Wide-field observing can be a nice change of pace if your usual deep-sky observing includes galaxies, planetary nebulae and such. For example, I've observed the Veil Nebula in Cygnus dozens of times with various telescopes. I always enjoy viewing it with a UHC filter and magnification around 100x. The telescope I use most often these days is a 14.5" f/4.5 reflector. My rather ancient 20mm Nagler eyepiece produces magnification of 96x with a field of view of about .86° with this telescope. I've used this combination of equipment for several years, so the end result is somewhat expected.
|14.5" f/4.5 Reflector|
I got a new lower power eyepiece a year or so ago that was a game-changer on things like the Veil.

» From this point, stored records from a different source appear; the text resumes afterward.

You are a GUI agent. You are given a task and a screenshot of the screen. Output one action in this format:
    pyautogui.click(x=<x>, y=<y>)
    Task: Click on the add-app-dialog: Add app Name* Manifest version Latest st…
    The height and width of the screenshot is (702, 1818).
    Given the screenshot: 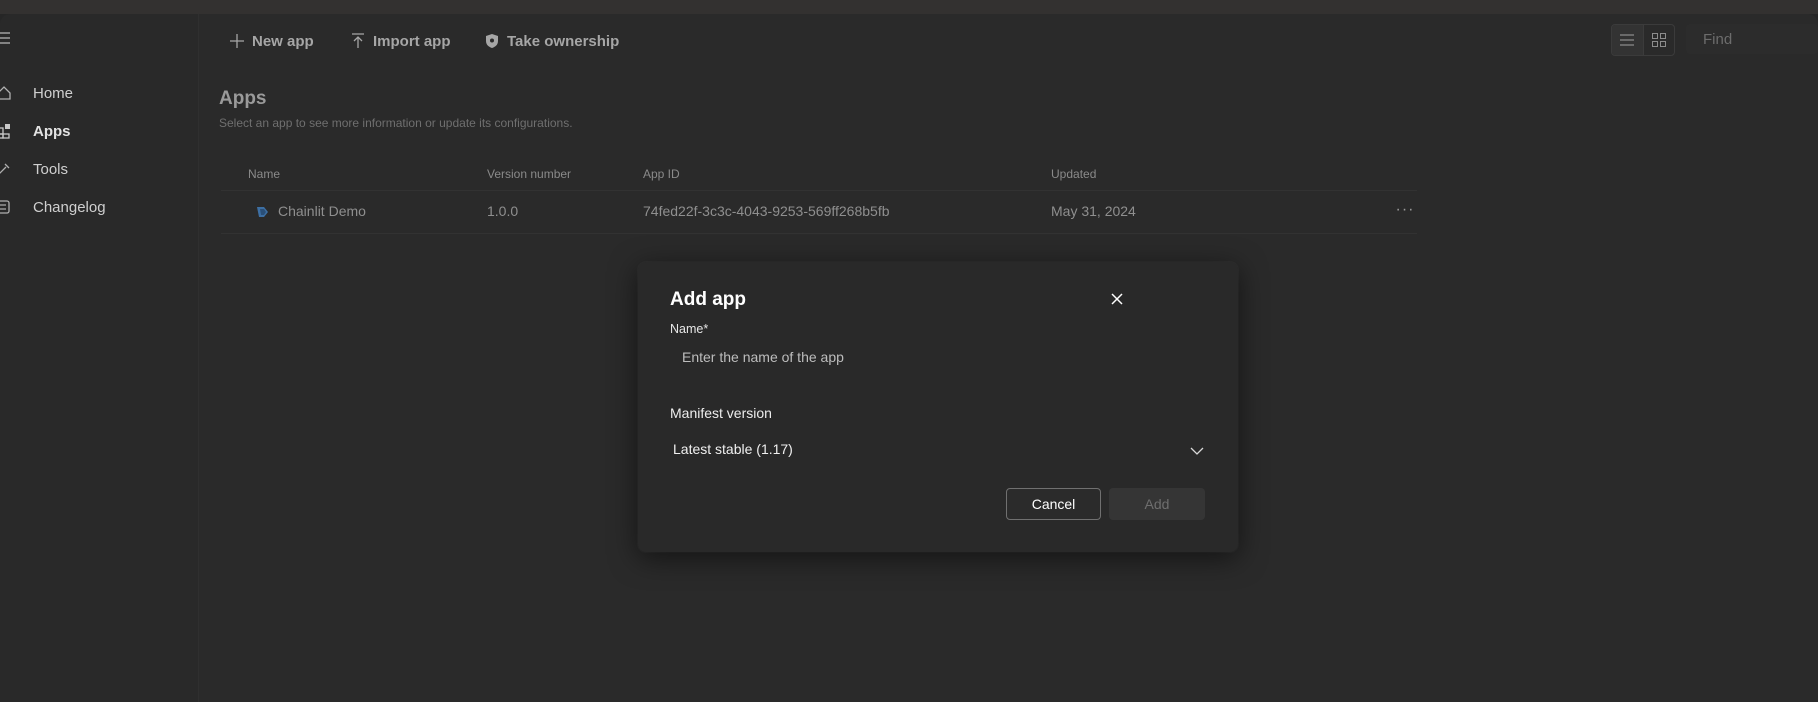 What is the action you would take?
    pyautogui.click(x=938, y=407)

The new eyepiece is a 31mm Nagler which produces 61x with FoV of 1.3°. It turns out that the view with the 31mm eyepiece allows me to see most of the nebula at once. The view with the 20mm requires a lot of scanning around to view the entire nebula. While the detail is much greater with the 96x view, the ability to 'get it all' at 61x is a welcome new capability. I've also observed the Veil through a friend's Tele Vue-NP101 (101mm, f/5.4) with a 31mm Nagler. The view was stunning and quite different from my usual result. That view really inspired the purchase of the 31mm eyepiece.
|TeleVue's 31mm Nagler|
From this I think it is fair to suggest that we get into familiar patterns with our observing - both imaging and visual. A simple change like using a different eyepiece can produce a very different view, even with an object that is very familiar. Perhaps we should take the next step with this by pursuing an observing plan that includes objects well off of our beaten path. The "Wide-Field Wonders" plan may be such a refreshing change of fare.